Exercise materials ->
───

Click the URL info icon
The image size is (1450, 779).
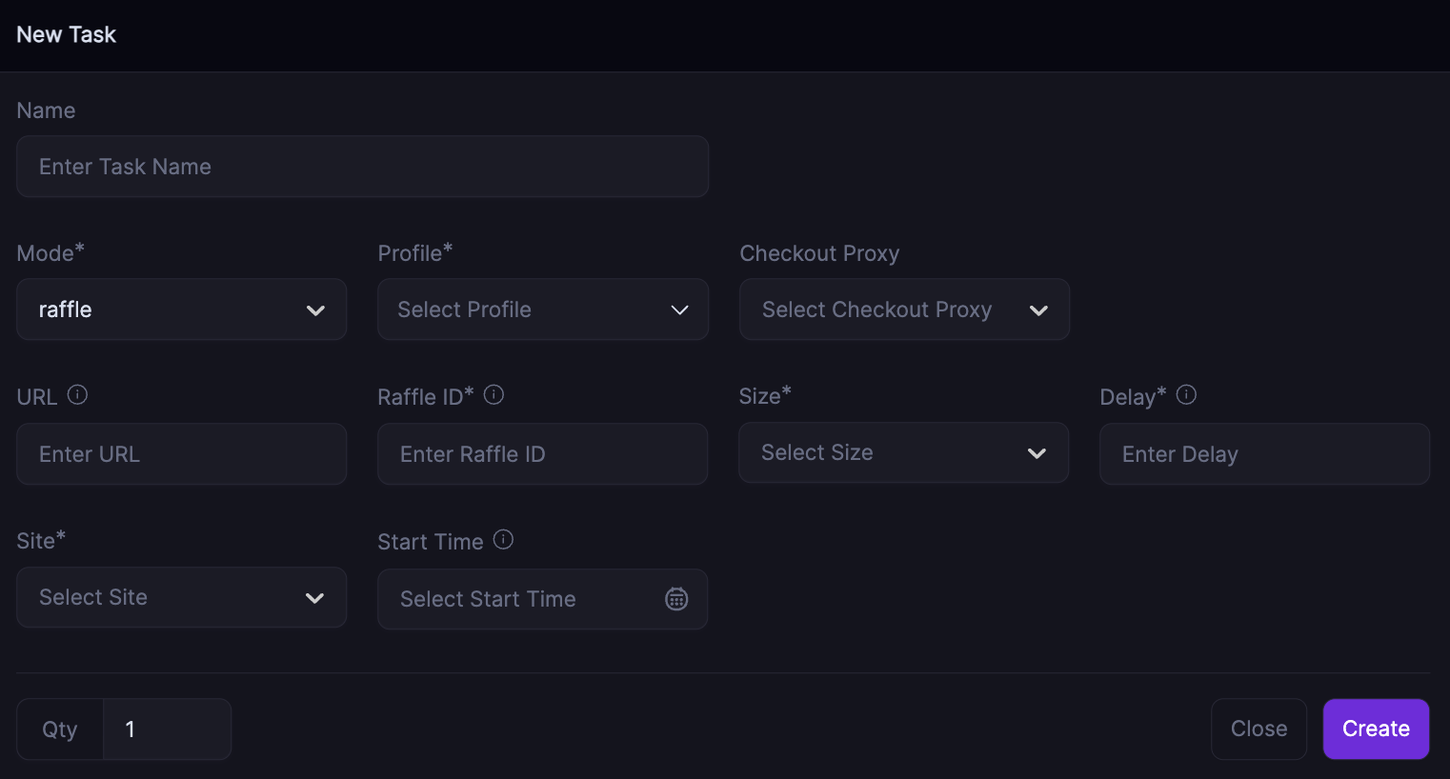click(x=78, y=395)
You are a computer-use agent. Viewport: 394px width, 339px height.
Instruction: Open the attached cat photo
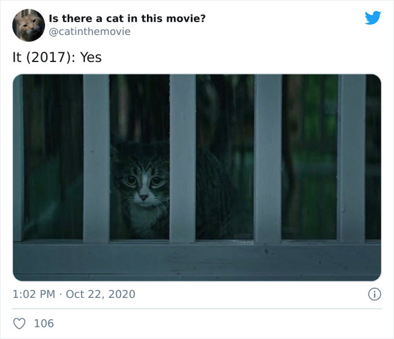(x=197, y=177)
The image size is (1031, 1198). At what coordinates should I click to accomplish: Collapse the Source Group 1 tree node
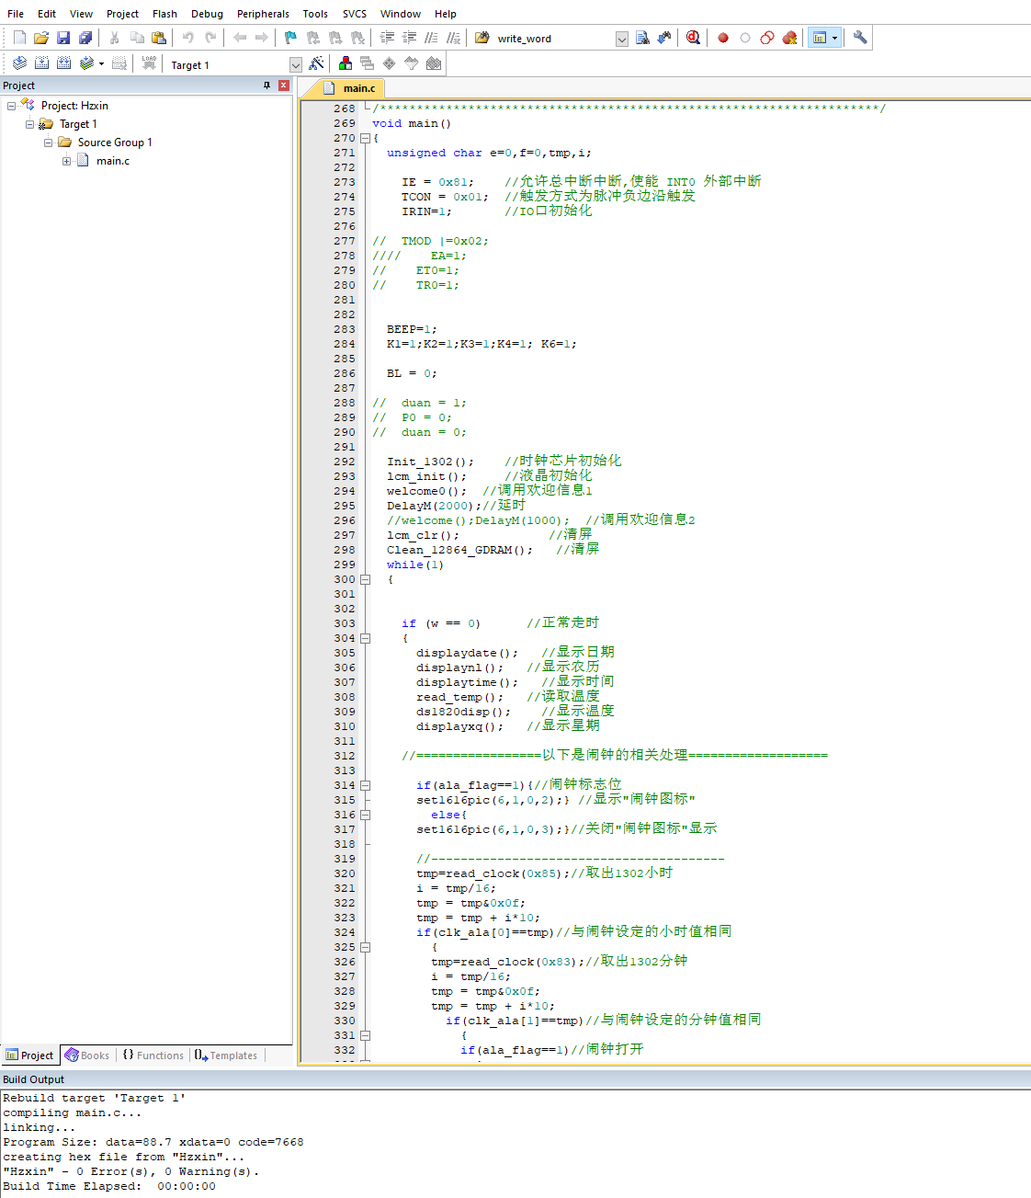tap(49, 143)
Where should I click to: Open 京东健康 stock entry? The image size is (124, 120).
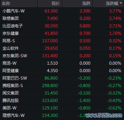coord(62,33)
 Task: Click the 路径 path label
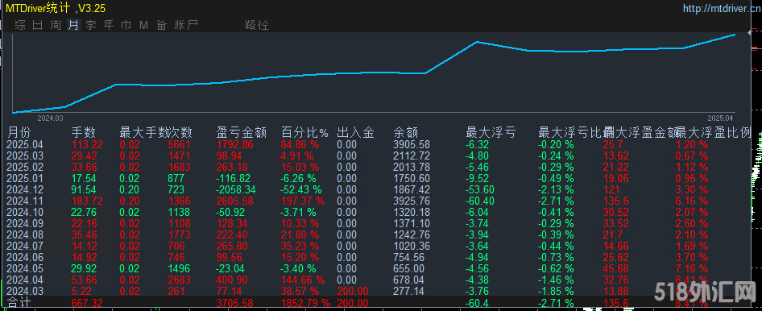tap(257, 25)
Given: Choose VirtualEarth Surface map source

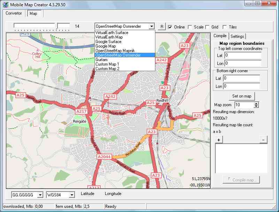Looking at the screenshot, I should 111,33.

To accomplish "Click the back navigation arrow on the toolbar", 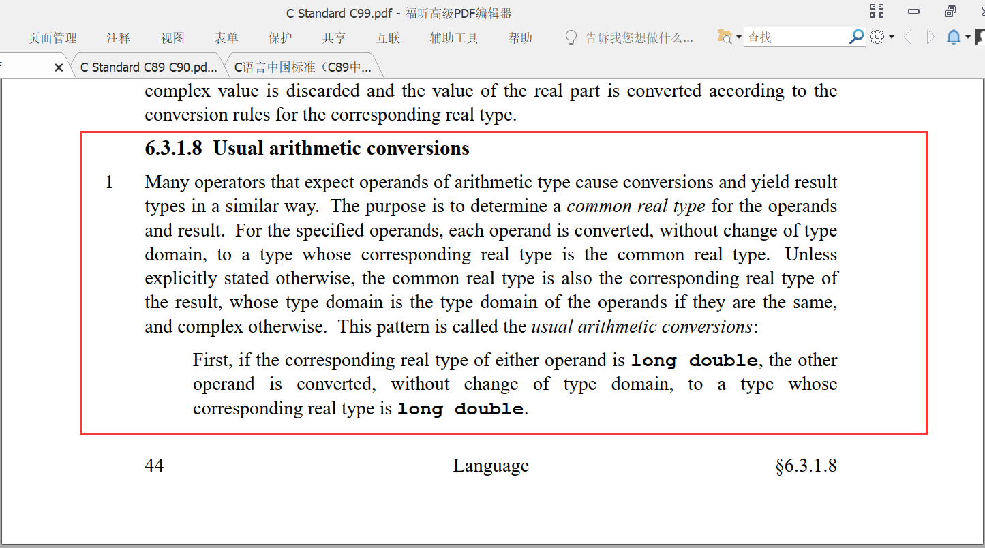I will (907, 37).
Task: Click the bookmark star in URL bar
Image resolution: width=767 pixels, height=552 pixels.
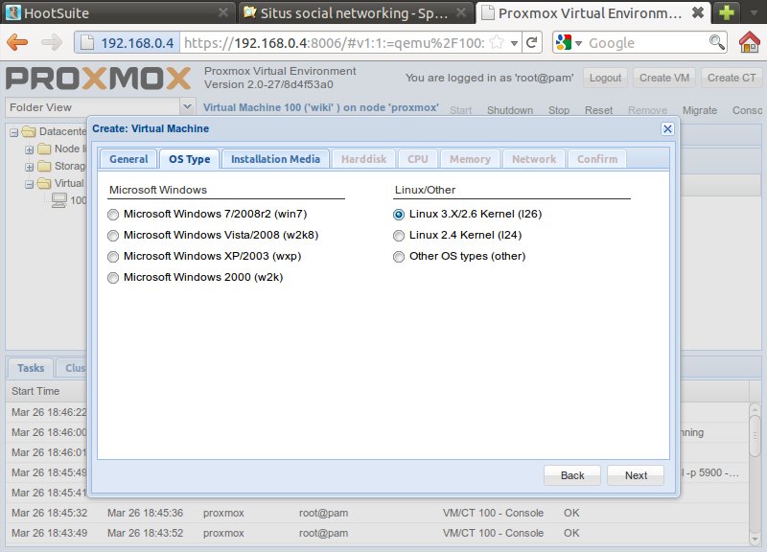Action: coord(497,43)
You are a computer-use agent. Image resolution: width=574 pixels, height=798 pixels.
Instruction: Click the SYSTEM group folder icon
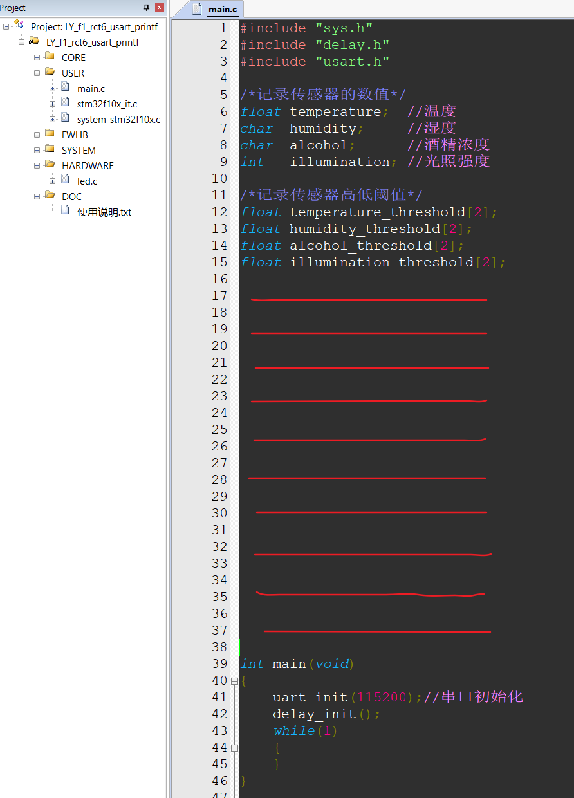coord(50,150)
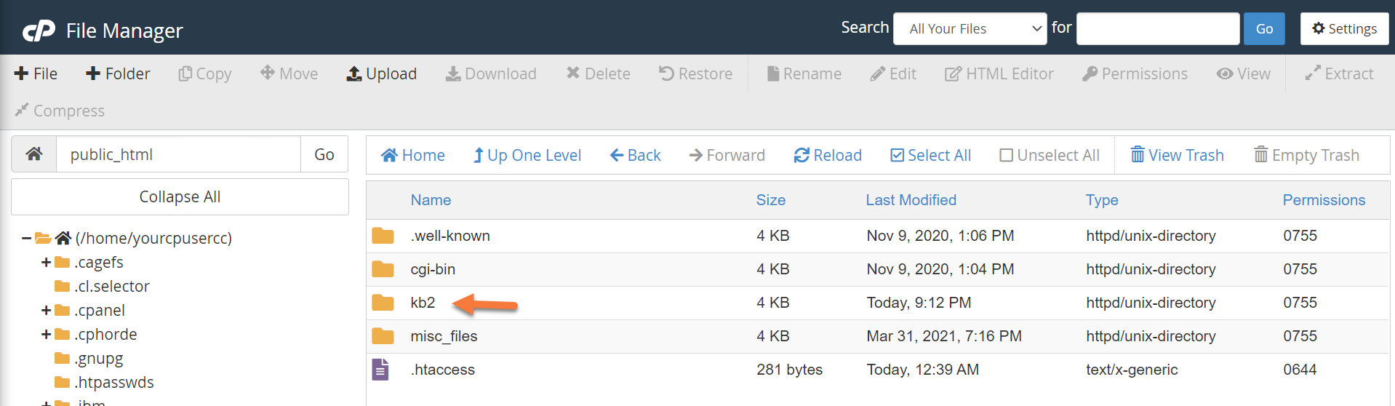Image resolution: width=1395 pixels, height=406 pixels.
Task: Click the blue search Go button
Action: point(1264,29)
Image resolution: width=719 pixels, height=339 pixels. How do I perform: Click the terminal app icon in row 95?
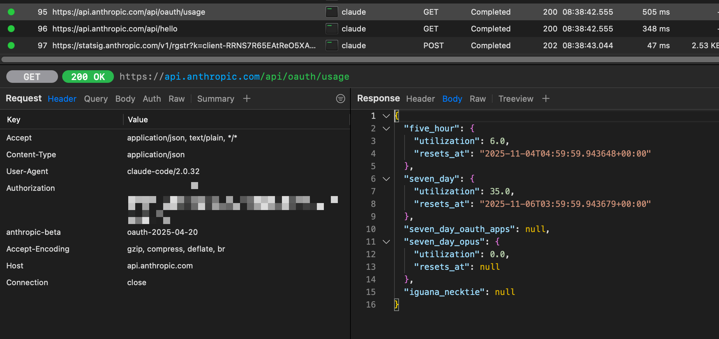point(332,12)
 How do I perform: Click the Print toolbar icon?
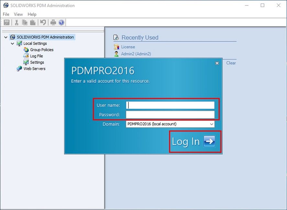53,22

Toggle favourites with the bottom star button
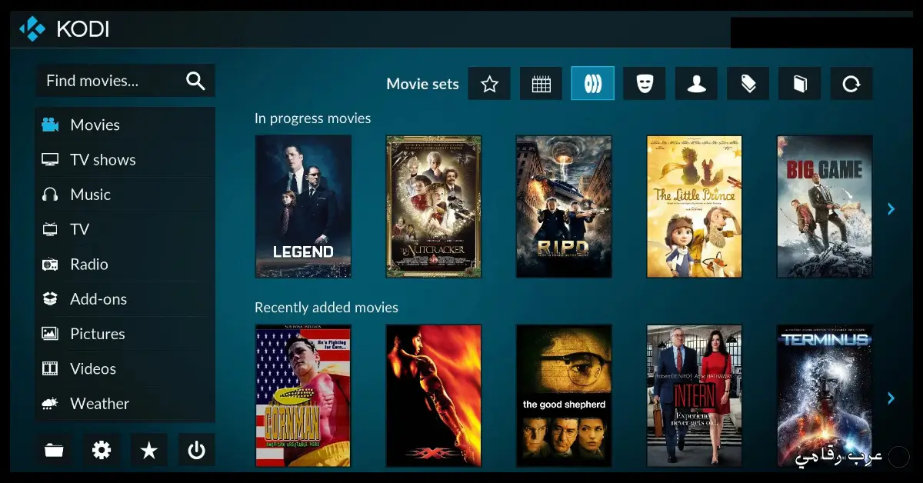(149, 450)
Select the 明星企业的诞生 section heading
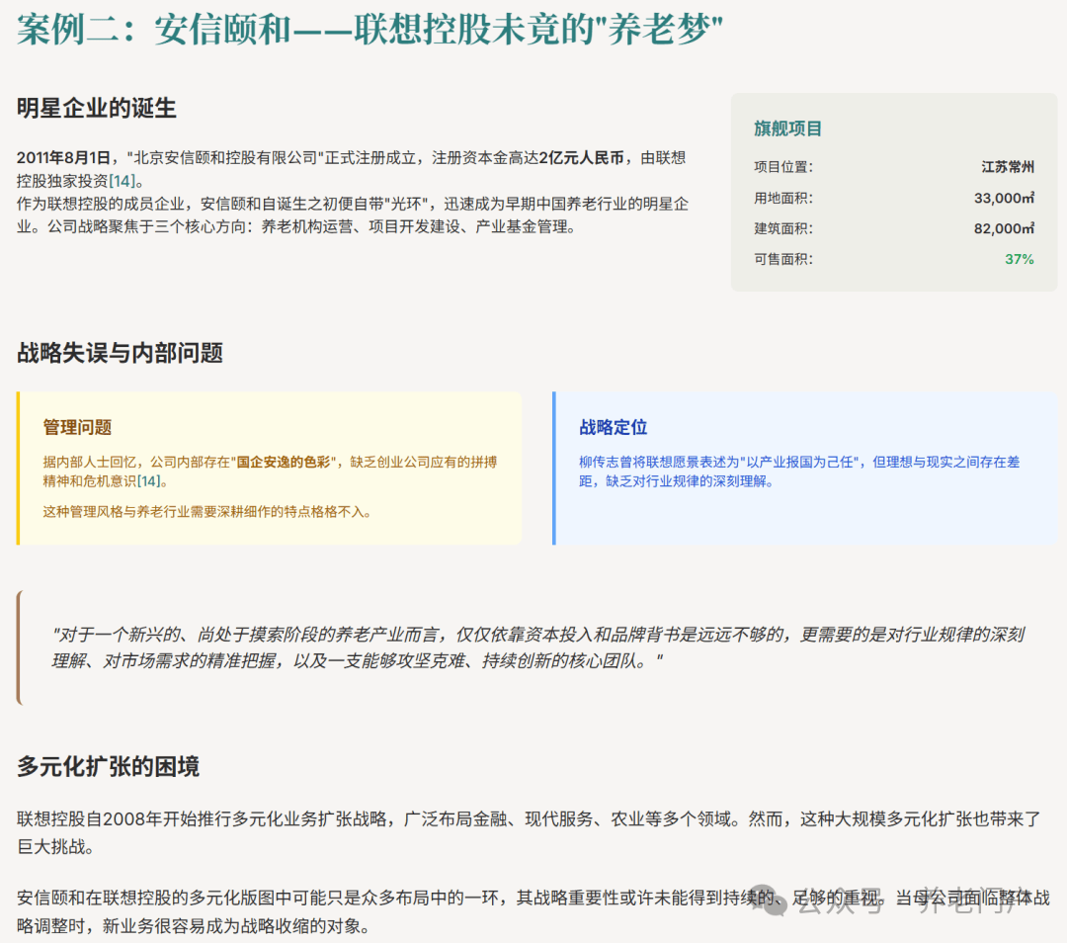Image resolution: width=1067 pixels, height=943 pixels. click(97, 109)
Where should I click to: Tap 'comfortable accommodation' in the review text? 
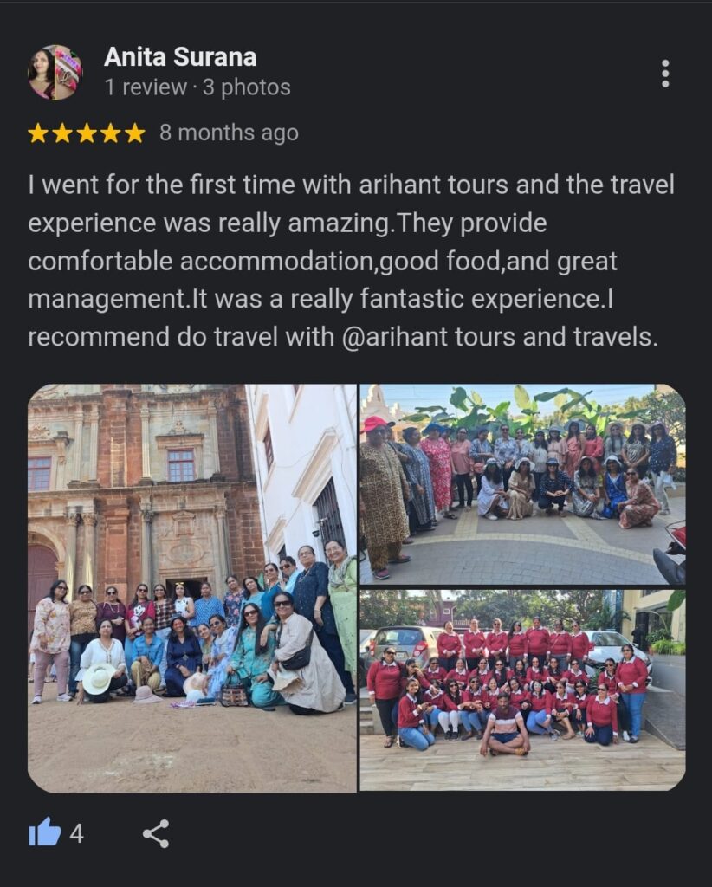pos(203,262)
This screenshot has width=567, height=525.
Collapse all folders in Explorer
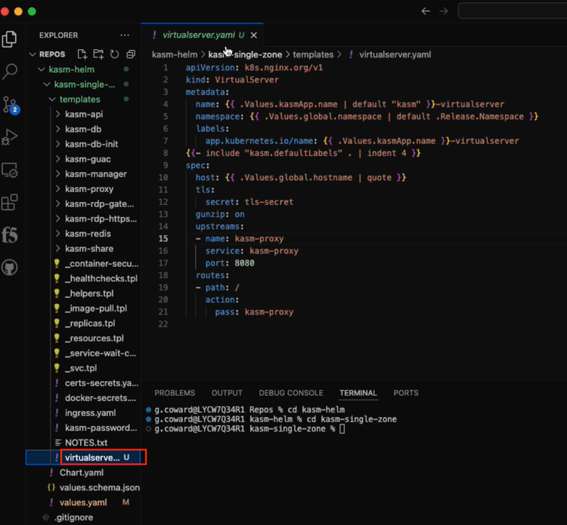[x=131, y=54]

───

What needs to be done -> Using the material above, find each line that holds "computer" and copy that line.

Exercise solution ->
You are a computer-use agent. Viewport: 394px width, 339px height.
You are a computer-use agent. Image resolution: width=574 pixels, height=798 pixels.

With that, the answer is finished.